• SUPPLIED DATA:

Start of Block

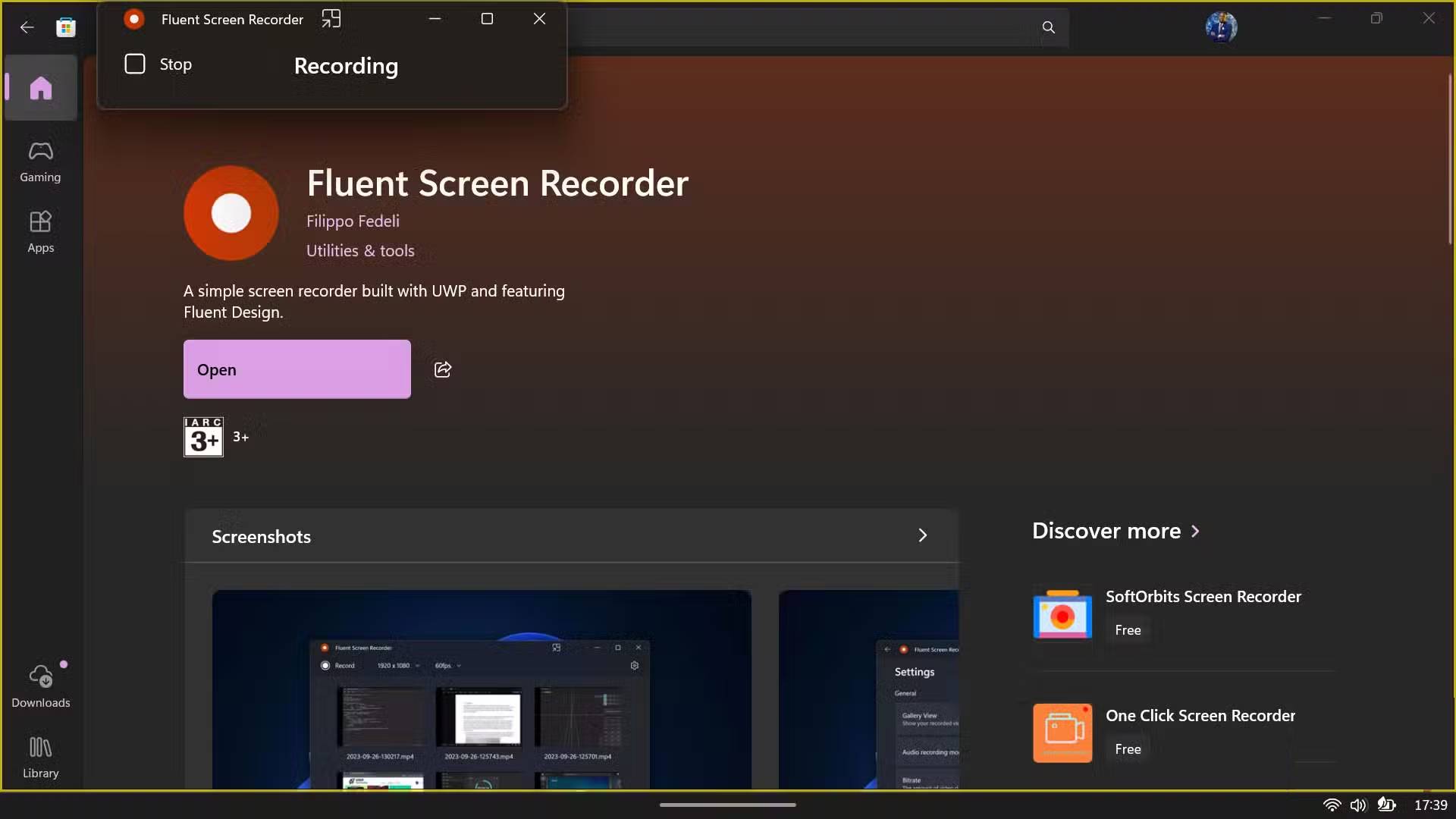Click the Open button to launch the app

click(x=296, y=369)
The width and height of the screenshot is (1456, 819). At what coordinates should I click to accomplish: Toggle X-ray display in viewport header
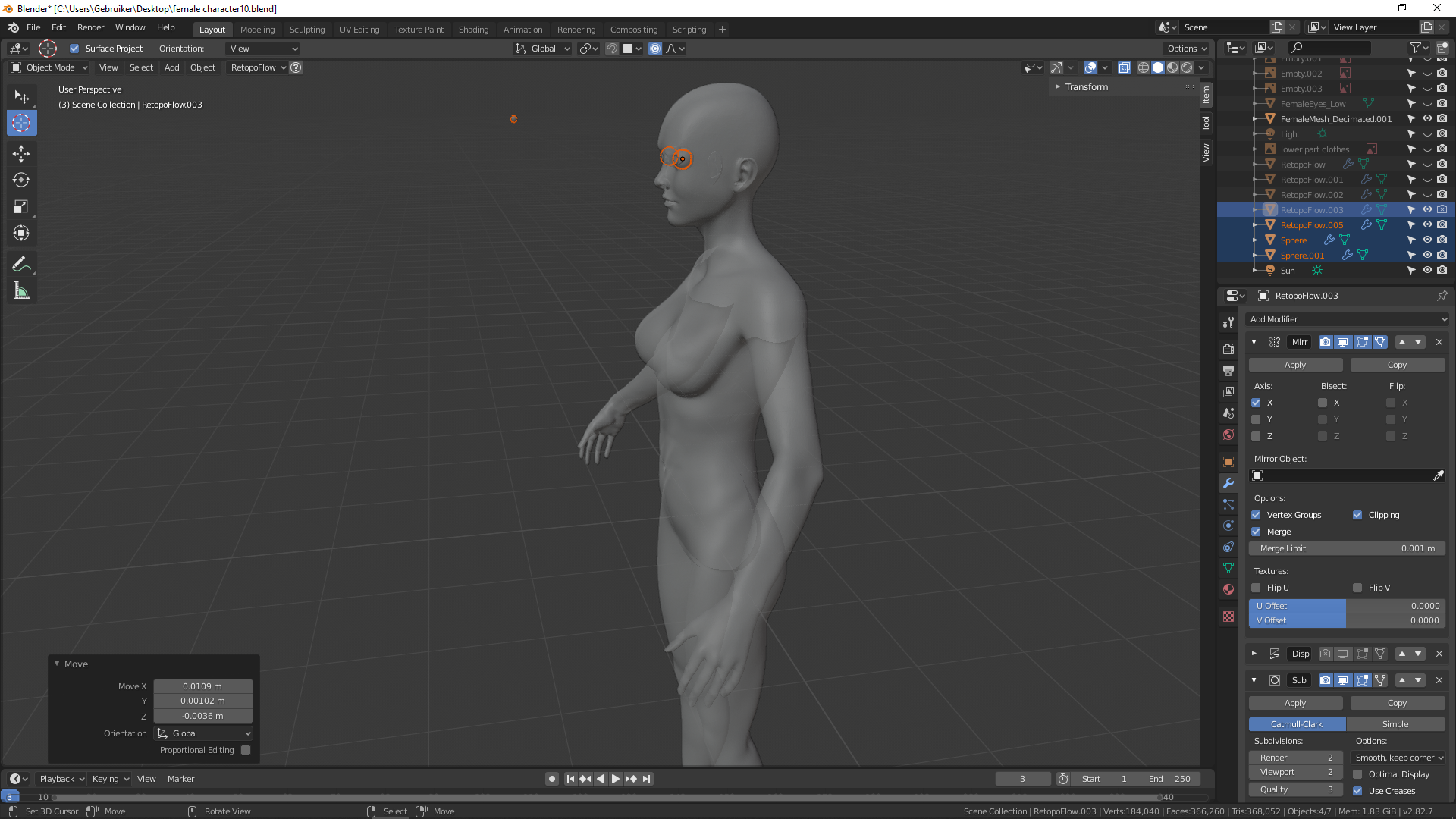coord(1124,67)
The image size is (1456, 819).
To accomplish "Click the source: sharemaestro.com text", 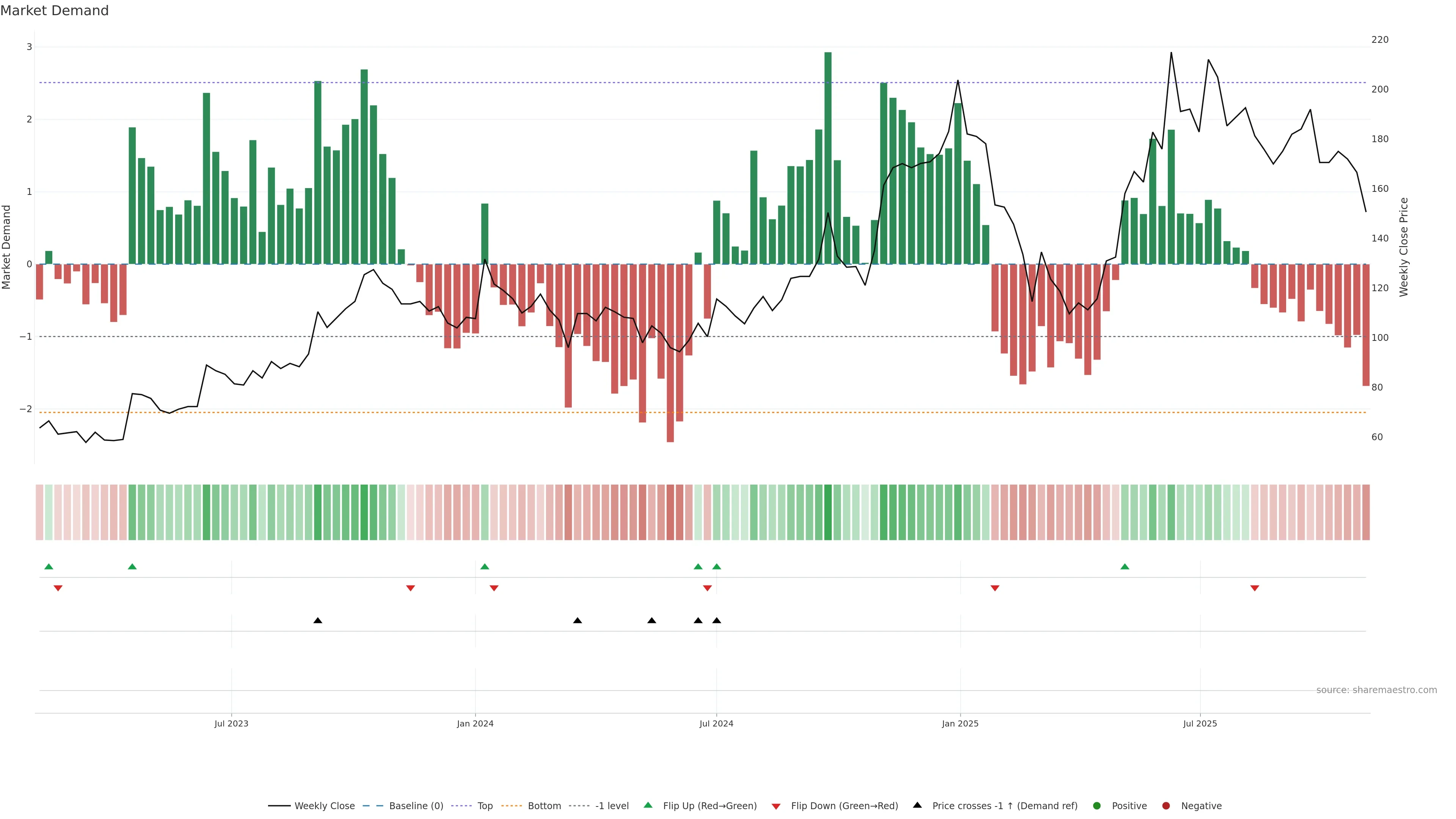I will [1376, 690].
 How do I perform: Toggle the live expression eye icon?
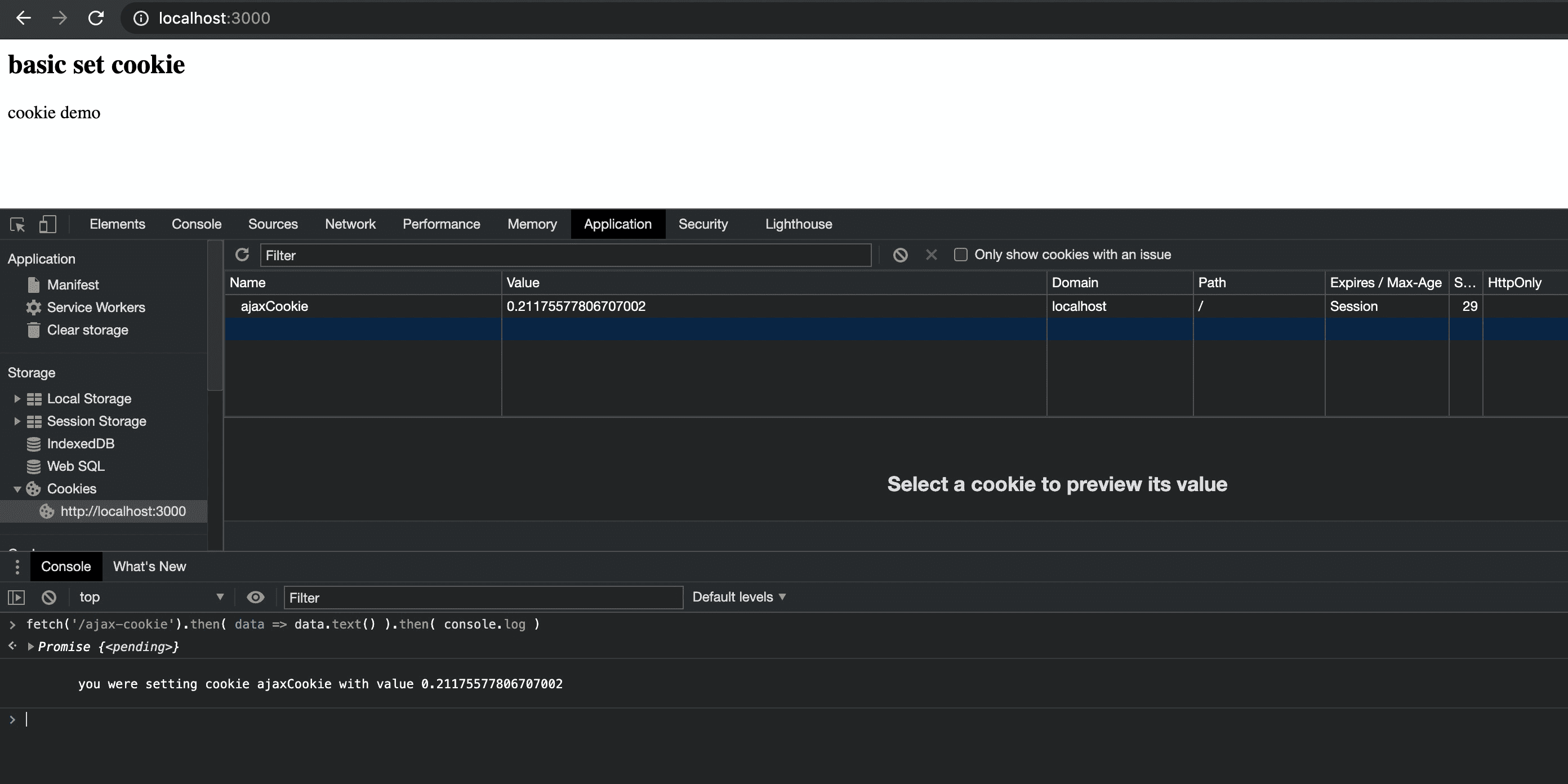[256, 597]
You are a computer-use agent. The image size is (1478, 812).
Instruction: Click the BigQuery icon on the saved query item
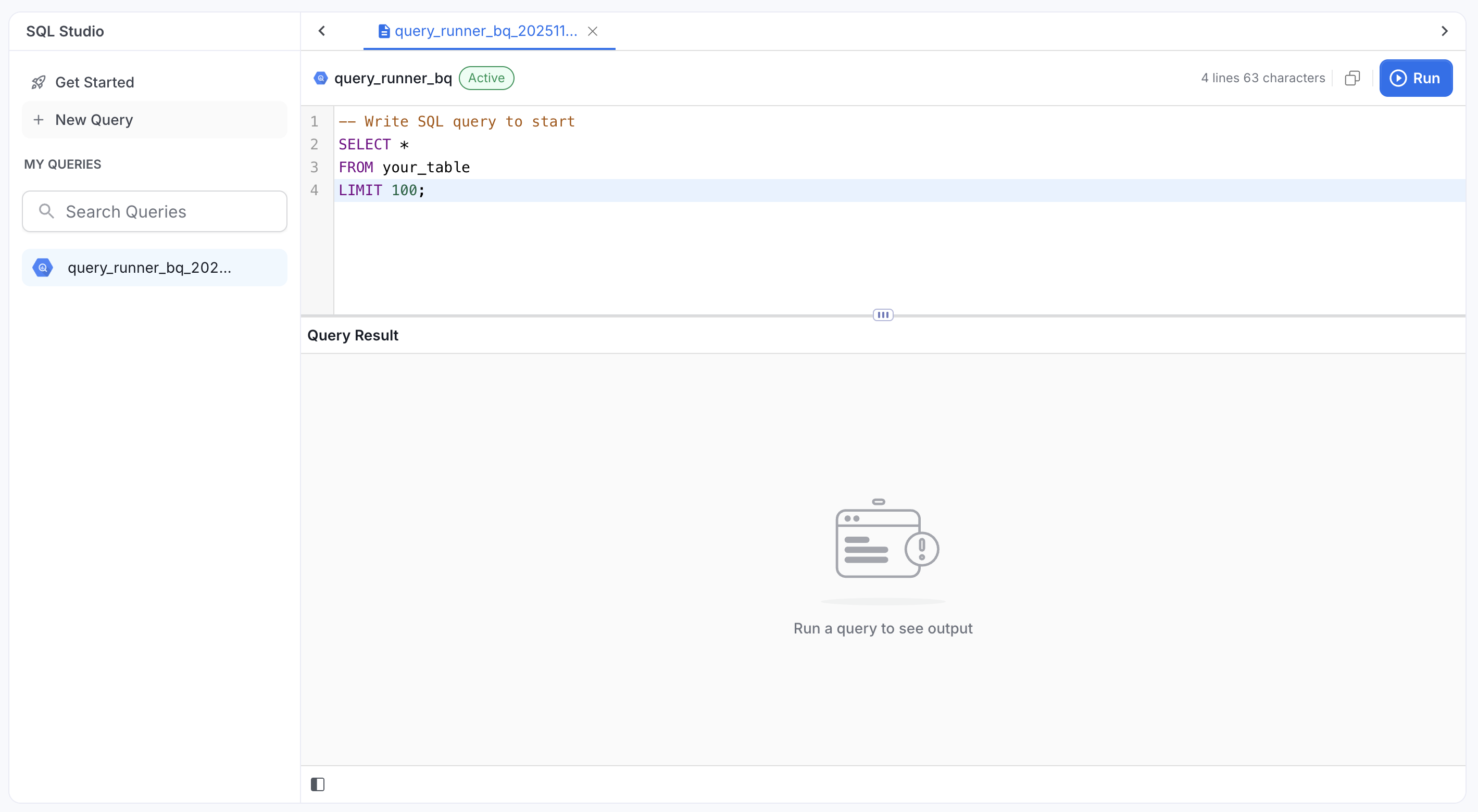point(43,267)
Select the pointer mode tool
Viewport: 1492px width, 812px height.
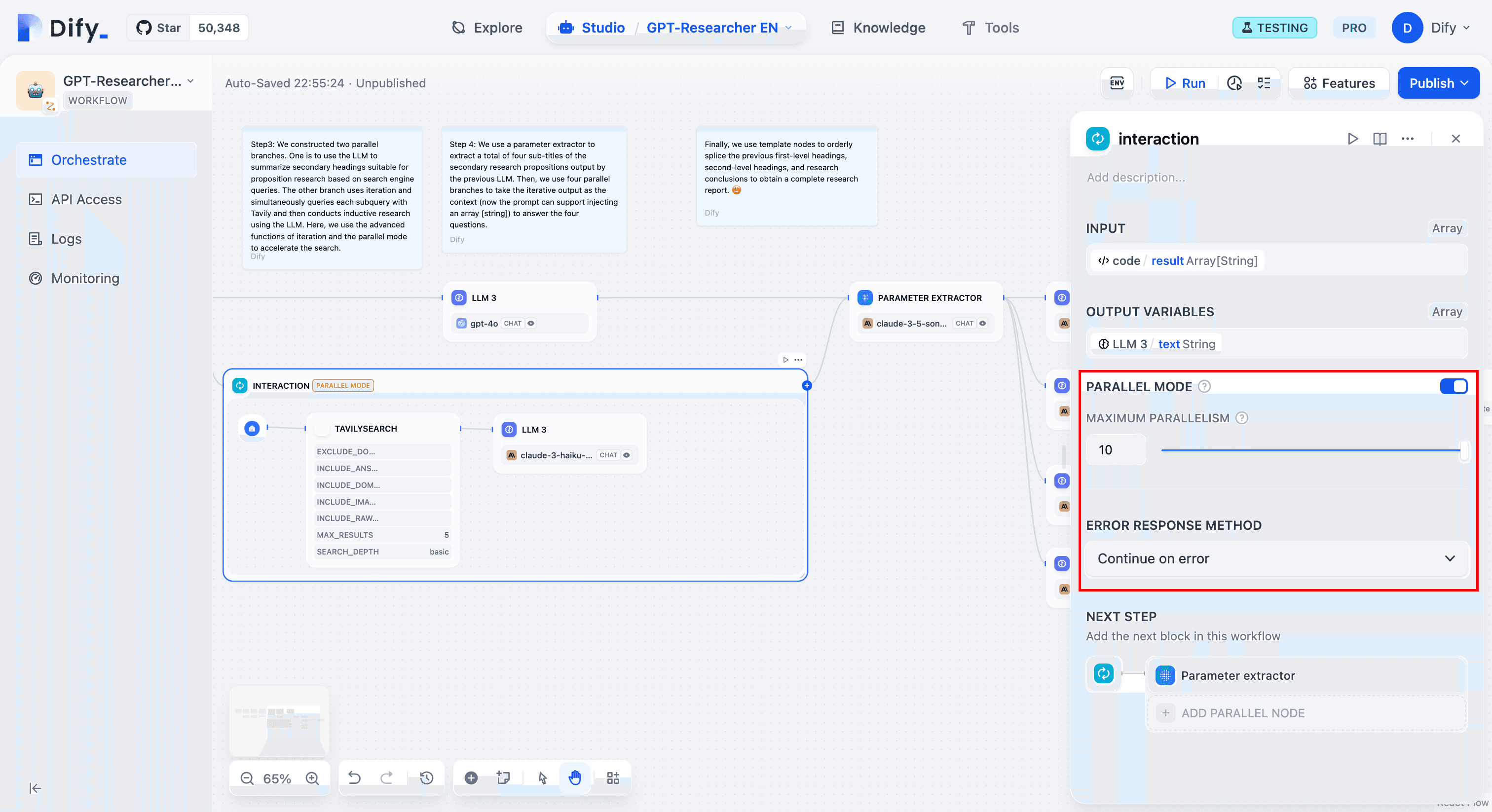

End of Block

• INSTRUCTIONS FOR THE TASK:
Only what runs from the line containing "How do I perform: Toggle" through the end of the entries above should be extracted, exactly and without pictures.

• RESULT BELOW:
 How do I perform: Toggle the live expression eye icon?
[256, 597]
You are a computer-use agent. The image size is (1478, 812).
Instruction: Click the BigQuery icon on the saved query item
point(43,267)
Select the pointer mode tool
Viewport: 1492px width, 812px height.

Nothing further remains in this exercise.